Asking the difficult questions
One key challenge in determining how to optimize a bike-sharing system is that systems are created for a variety of different reasons, and “success” can be determined along many different metrics. San Antonio, Texas, for example, sought to reduce high rates of obesity in the area. Hangzhou, China hoped to improve local economic production and employment. San Francisco, California wanted to provide last mile transit access and improve air quality, while Washington, D.C.’s system is designed to promote equity of access amongst neighborhoods. With over 600 unique systems in as many unique cities, researchers are confronted with the challenge of examining myriad systems and honing in on the specific facets of bike-sharing systems that contribute to overall success.
Optimizing insights
Even though there are many reasons to improve a bike-sharing system, at the center of every different reason is one goal: transporting many people efficiently. If a bike-share system is not generating high usage or attracting members of the community, it is not meeting this goal.
This idea of many is measured by trips per capita, which is an indicator of market penetration and the intensity of use within the community.
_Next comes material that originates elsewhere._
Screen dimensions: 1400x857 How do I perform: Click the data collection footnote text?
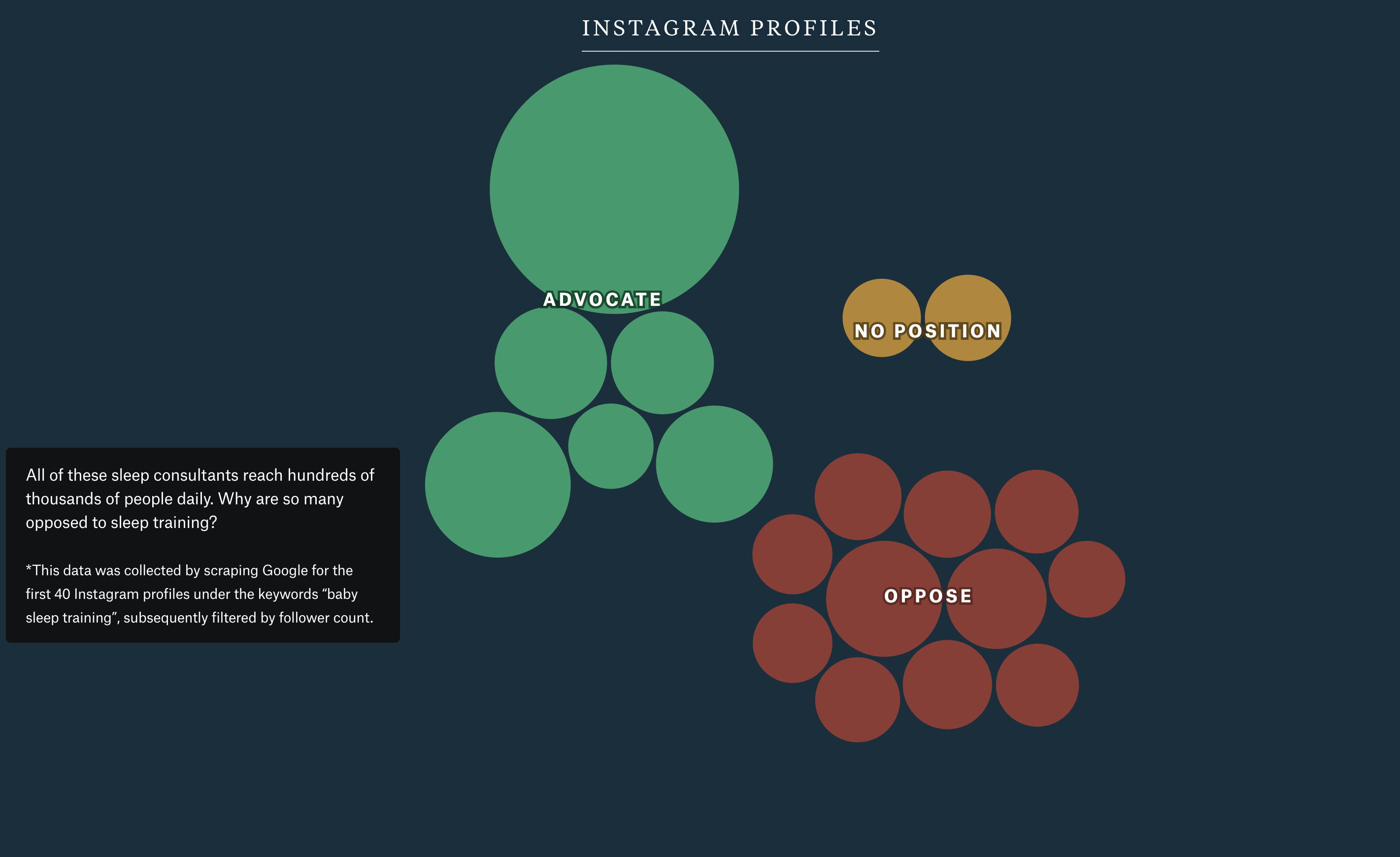tap(200, 593)
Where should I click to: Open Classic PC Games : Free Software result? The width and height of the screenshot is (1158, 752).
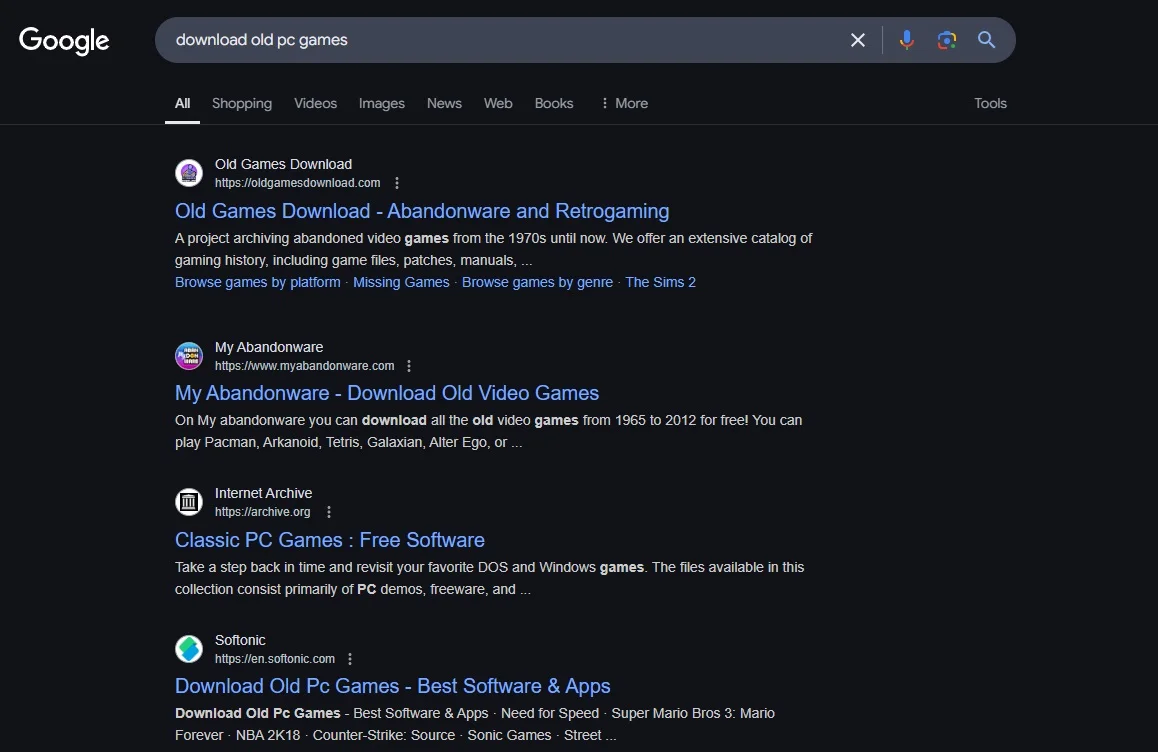pos(329,540)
Trips per capita are found by dividing the number of trips by the estimation of the population of the coverage zone. If a bike share system’s trips per-capita is low, the system is not having a significant impact on the community.
The idea of efficiency is measured by daily trips per bike, which is an indicator of turnover and intensity of use, which is important for both system efficiency and cost efficiency. If bike turnover is too low, the investment in the system will have a low return in terms of revenue and mobility improvement. Consider it equivalent to a public bus that drives around empty all day. Likewise, too many trips per bike could mean that there are not sufficient bikes to meet demand as bikes are continually in circulation.
And the winner is …
A basic scatterplot of the performance of twenty different systems according to these indicators shows that the mobility performance of different bike share systems varies widely. The graph below identifies cities like Barcelona, Montreal, Lyon, and Mexico City, all of which have managed to achieve both high infrastructure usage and high penetration. With paragons of successful bike-sharing systems identified, it is possible to move forward to exactly what business models, policies, and design strategies these successful cities are using to engrain sustainable transport into their municipalities. With this knowledge, cities around the globe can better learn what actions to take to make a highly used, highly impactful bike-sharing network.